From the nervous system: rarely - headache, dizziness, sleep disturbances, insomnia, drowsiness, confusion, hallucinations, nervousness, tremor; in some cases - coma, convulsions, dyskinesia, behavioral changes, increased excitability; impaired balance and memory, inattention, especially in elderly patients.
Cardiovascular system: in rare cases - tachycardia, myocardial dystrophy (dose-dependent effect with prolonged use), orthostatic hypotension.
Metabolic disorders: zinc and copper metabolism disorders.
On the part of the urinary system: urinary retention and difficulty urinating, aseptic pyuria, renal colic.
Skin: eczema.
From the organs of vision: dry eyes, mydriasis, accommodation disorders.
With prolonged use in large doses: damage to the glomerular apparatus of the kidneys, crystalluria, formation of urate, cystine and/or oxalate stones in the kidneys and urinary tract; damage to the insular apparatus of the pancreas (hyperglycemia, glucosuria) and impaired glycogen synthesis up to the development of diabetes mellitus.

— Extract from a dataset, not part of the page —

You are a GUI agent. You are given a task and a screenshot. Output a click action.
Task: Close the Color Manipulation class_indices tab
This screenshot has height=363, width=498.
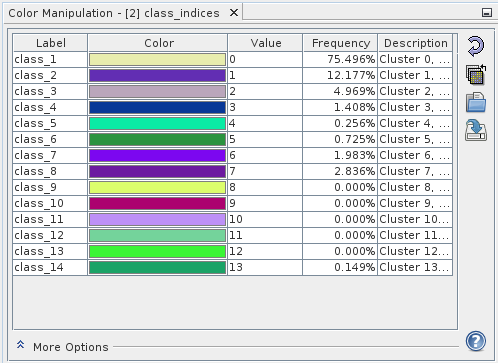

Adverse reactions to ascorbic acid: when used in doses exceeding 1 g per day - irritation of the mucous membrane of the digestive tract, renal failure, arterial hypertension.
Expiration date
3 years.
Storage conditions
Store at a temperature of 15–25 °C in a dry place, out of the reach of children.
Packaging
8 sachets in a cardboard box.
Vacation category
Without a prescription.
Producer
UPSA SAS, France.
Address
979, avenue des Pyrenees, 47520 Le Passage, France/979, avenue des Pyrenees, 47520 Le Passage, France;
or
304, avenue du Docteur Jean Bru, 47000 Agen, France/304, avenue du Docteur Jean Bru, 47000 Agen, France.